Exactly the lines below from the one with "The height and width of the screenshot is (420, 598)." up to and including the one with "Given: Open the folder path dropdown" make up the answer, with nothing else added.

Start of Supplied entries

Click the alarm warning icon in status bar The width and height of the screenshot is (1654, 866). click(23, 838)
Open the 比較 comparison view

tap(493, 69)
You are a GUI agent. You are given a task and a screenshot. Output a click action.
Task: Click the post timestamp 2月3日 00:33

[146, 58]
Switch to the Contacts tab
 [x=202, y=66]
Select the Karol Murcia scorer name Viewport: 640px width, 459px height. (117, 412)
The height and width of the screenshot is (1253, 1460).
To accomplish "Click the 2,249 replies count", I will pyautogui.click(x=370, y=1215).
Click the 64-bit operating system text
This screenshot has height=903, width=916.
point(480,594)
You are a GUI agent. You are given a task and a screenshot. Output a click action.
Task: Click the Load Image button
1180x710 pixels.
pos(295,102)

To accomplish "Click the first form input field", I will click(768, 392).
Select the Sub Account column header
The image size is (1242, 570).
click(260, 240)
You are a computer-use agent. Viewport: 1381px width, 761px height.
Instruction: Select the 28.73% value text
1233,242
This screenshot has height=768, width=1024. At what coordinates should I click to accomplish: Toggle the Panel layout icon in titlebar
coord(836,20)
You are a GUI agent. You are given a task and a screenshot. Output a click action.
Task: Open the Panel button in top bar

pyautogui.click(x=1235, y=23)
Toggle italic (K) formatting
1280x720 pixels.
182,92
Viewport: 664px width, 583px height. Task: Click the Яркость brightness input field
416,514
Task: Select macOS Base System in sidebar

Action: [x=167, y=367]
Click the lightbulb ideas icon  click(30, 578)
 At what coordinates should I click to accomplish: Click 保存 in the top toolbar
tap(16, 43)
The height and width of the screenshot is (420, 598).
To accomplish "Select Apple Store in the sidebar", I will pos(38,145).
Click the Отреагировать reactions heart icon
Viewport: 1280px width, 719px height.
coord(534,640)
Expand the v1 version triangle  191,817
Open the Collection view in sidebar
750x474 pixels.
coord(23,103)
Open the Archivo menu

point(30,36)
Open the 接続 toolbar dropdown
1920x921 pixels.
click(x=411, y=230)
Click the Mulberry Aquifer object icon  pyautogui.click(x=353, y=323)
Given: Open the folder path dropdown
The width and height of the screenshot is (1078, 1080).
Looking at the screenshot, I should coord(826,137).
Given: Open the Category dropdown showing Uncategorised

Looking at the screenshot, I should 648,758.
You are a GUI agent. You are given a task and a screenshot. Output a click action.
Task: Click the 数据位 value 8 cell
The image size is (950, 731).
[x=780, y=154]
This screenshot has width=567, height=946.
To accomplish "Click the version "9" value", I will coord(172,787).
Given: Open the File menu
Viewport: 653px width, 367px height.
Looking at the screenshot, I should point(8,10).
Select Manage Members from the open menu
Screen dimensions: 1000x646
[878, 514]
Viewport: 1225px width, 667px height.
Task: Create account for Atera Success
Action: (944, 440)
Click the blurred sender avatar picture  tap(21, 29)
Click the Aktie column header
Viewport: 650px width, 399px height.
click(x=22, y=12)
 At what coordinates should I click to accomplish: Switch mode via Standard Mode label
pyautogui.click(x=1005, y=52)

End of Supplied entries

- [Your response]:
The height and width of the screenshot is (420, 598).
To accomplish "Select Apple Store in the sidebar", I will pos(38,145).
Click the Отреагировать reactions heart icon
Viewport: 1280px width, 719px height.
coord(534,640)
Expand the v1 version triangle  191,817
Open the Collection view in sidebar
750x474 pixels.
coord(23,103)
Open the Archivo menu

point(30,36)
Open the 接続 toolbar dropdown
1920x921 pixels.
click(x=411, y=230)
Click the Mulberry Aquifer object icon  pyautogui.click(x=353, y=323)
Given: Open the folder path dropdown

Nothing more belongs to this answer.